Job - Reproduce the material below line for line, changing nothing.

Records provided -
------------------------------------------------------------------------
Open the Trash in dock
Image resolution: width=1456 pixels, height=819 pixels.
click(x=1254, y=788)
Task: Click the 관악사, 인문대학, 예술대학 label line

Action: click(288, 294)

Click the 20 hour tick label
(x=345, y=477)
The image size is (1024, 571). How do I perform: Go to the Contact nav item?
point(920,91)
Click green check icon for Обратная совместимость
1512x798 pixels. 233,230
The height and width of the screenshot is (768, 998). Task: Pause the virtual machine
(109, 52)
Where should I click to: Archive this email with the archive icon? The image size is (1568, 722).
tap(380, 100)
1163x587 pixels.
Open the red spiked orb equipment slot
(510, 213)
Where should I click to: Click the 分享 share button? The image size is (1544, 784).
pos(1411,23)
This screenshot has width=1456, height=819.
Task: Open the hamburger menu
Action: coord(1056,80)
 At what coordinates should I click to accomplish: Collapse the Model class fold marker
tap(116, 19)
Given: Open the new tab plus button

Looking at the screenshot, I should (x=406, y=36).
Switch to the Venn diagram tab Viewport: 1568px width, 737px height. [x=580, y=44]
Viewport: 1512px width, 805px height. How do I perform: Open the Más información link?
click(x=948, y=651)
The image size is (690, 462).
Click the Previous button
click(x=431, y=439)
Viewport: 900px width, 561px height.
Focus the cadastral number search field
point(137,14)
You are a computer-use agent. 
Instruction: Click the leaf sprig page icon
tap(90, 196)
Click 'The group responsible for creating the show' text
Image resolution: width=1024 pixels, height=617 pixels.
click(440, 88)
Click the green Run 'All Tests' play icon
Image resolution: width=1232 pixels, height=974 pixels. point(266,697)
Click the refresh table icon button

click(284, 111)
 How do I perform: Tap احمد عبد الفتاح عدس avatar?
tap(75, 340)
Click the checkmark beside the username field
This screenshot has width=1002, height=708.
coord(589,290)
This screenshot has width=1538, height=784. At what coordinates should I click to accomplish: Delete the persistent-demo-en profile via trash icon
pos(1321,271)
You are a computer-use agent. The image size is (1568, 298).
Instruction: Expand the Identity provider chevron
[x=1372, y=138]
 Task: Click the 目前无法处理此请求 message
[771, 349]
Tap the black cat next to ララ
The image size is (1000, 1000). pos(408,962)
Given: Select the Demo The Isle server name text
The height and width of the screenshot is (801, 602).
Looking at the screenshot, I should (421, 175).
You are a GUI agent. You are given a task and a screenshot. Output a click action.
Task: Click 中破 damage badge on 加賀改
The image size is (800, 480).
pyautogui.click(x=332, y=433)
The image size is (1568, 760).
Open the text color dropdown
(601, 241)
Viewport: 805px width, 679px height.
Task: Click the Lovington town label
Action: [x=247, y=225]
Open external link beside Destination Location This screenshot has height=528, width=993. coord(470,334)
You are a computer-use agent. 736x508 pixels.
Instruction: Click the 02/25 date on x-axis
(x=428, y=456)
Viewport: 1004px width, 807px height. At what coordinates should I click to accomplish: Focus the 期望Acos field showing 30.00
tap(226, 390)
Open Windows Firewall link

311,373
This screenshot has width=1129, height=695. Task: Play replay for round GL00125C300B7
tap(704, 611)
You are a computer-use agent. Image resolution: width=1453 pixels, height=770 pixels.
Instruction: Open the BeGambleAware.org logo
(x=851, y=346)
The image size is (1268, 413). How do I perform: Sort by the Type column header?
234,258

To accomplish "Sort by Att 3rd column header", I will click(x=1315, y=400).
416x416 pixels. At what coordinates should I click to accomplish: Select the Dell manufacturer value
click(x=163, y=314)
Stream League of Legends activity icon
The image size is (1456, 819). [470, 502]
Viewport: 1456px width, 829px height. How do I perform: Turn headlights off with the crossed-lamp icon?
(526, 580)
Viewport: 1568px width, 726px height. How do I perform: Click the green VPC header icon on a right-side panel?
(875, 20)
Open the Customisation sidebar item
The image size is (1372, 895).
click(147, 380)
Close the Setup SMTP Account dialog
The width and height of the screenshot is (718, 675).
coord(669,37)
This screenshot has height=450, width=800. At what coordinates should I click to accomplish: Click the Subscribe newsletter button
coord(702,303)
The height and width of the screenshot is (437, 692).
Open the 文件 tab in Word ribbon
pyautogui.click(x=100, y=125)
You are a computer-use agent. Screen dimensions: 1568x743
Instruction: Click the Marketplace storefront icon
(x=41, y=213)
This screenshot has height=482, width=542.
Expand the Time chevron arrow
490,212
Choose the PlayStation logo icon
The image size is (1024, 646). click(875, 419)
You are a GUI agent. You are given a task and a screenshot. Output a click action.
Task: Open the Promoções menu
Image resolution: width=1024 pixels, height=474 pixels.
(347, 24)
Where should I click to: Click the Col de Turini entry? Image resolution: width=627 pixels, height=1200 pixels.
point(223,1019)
------------------------------------------------------------------------
Complete answer -
Open the Trash in dock
Image resolution: width=1456 pixels, height=819 pixels.
click(x=1254, y=788)
Task: Click the 관악사, 인문대학, 예술대학 label line

Action: click(288, 294)

Click the 20 hour tick label
(x=345, y=477)
The image size is (1024, 571). How do I perform: Go to the Contact nav item?
point(920,91)
Click green check icon for Обратная совместимость
1512x798 pixels. 233,230
The height and width of the screenshot is (768, 998). Task: Pause the virtual machine
(109, 52)
Where should I click to: Archive this email with the archive icon? The image size is (1568, 722).
tap(380, 100)
1163x587 pixels.
Open the red spiked orb equipment slot
(510, 213)
Where should I click to: Click the 分享 share button? The image size is (1544, 784).
pos(1411,23)
This screenshot has width=1456, height=819.
Task: Open the hamburger menu
Action: coord(1056,80)
 At what coordinates should I click to accomplish: Collapse the Model class fold marker
tap(116, 19)
Given: Open the new tab plus button

Looking at the screenshot, I should (x=406, y=36).
Switch to the Venn diagram tab Viewport: 1568px width, 737px height. [x=580, y=44]
Viewport: 1512px width, 805px height. How do I perform: Open the Más información link?
click(x=948, y=651)
The image size is (690, 462).
Click the Previous button
click(x=431, y=439)
Viewport: 900px width, 561px height.
Focus the cadastral number search field
point(137,14)
You are a computer-use agent. 
Instruction: Click the leaf sprig page icon
tap(90, 196)
Click 'The group responsible for creating the show' text
Image resolution: width=1024 pixels, height=617 pixels.
click(440, 88)
Click the green Run 'All Tests' play icon
Image resolution: width=1232 pixels, height=974 pixels. point(266,697)
Click the refresh table icon button

click(284, 111)
 How do I perform: Tap احمد عبد الفتاح عدس avatar?
tap(75, 340)
Click the checkmark beside the username field
This screenshot has width=1002, height=708.
coord(589,290)
This screenshot has width=1538, height=784. At what coordinates should I click to accomplish: Delete the persistent-demo-en profile via trash icon
pos(1321,271)
You are a computer-use agent. The image size is (1568, 298).
Instruction: Expand the Identity provider chevron
[x=1372, y=138]
 Task: Click the 目前无法处理此请求 message
[771, 349]
Tap the black cat next to ララ
The image size is (1000, 1000). pos(408,962)
Given: Select the Demo The Isle server name text
The height and width of the screenshot is (801, 602).
Looking at the screenshot, I should (421, 175).
You are a GUI agent. You are given a task and a screenshot. Output a click action.
Task: Click 中破 damage badge on 加賀改
The image size is (800, 480).
pyautogui.click(x=332, y=433)
The image size is (1568, 760).
Open the text color dropdown
(601, 241)
Viewport: 805px width, 679px height.
Task: Click the Lovington town label
Action: [x=247, y=225]
Open external link beside Destination Location This screenshot has height=528, width=993. coord(470,334)
You are a computer-use agent. 736x508 pixels.
Instruction: Click the 02/25 date on x-axis
(x=428, y=456)
Viewport: 1004px width, 807px height. At what coordinates should I click to accomplish: Focus the 期望Acos field showing 30.00
tap(226, 390)
Open Windows Firewall link

311,373
This screenshot has width=1129, height=695. Task: Play replay for round GL00125C300B7
tap(704, 611)
You are a computer-use agent. Image resolution: width=1453 pixels, height=770 pixels.
Instruction: Open the BeGambleAware.org logo
(x=851, y=346)
The image size is (1268, 413). How do I perform: Sort by the Type column header?
234,258

To accomplish "Sort by Att 3rd column header", I will click(x=1315, y=400).
416x416 pixels. At what coordinates should I click to accomplish: Select the Dell manufacturer value
click(x=163, y=314)
Stream League of Legends activity icon
The image size is (1456, 819). [470, 502]
Viewport: 1456px width, 829px height. How do I perform: Turn headlights off with the crossed-lamp icon?
(526, 580)
Viewport: 1568px width, 726px height. How do I perform: Click the green VPC header icon on a right-side panel?
(875, 20)
Open the Customisation sidebar item
The image size is (1372, 895).
click(147, 380)
Close the Setup SMTP Account dialog
The width and height of the screenshot is (718, 675).
coord(669,37)
This screenshot has height=450, width=800. At what coordinates should I click to accomplish: Click the Subscribe newsletter button
coord(702,303)
The height and width of the screenshot is (437, 692).
Open the 文件 tab in Word ribbon
pyautogui.click(x=100, y=125)
You are a computer-use agent. Screen dimensions: 1568x743
Instruction: Click the Marketplace storefront icon
(x=41, y=213)
This screenshot has height=482, width=542.
Expand the Time chevron arrow
490,212
Choose the PlayStation logo icon
The image size is (1024, 646). click(875, 419)
You are a GUI agent. You are given a task and a screenshot. Output a click action.
Task: Open the Promoções menu
Image resolution: width=1024 pixels, height=474 pixels.
(347, 24)
Where should I click to: Click the Col de Turini entry? Image resolution: width=627 pixels, height=1200 pixels.
point(223,1019)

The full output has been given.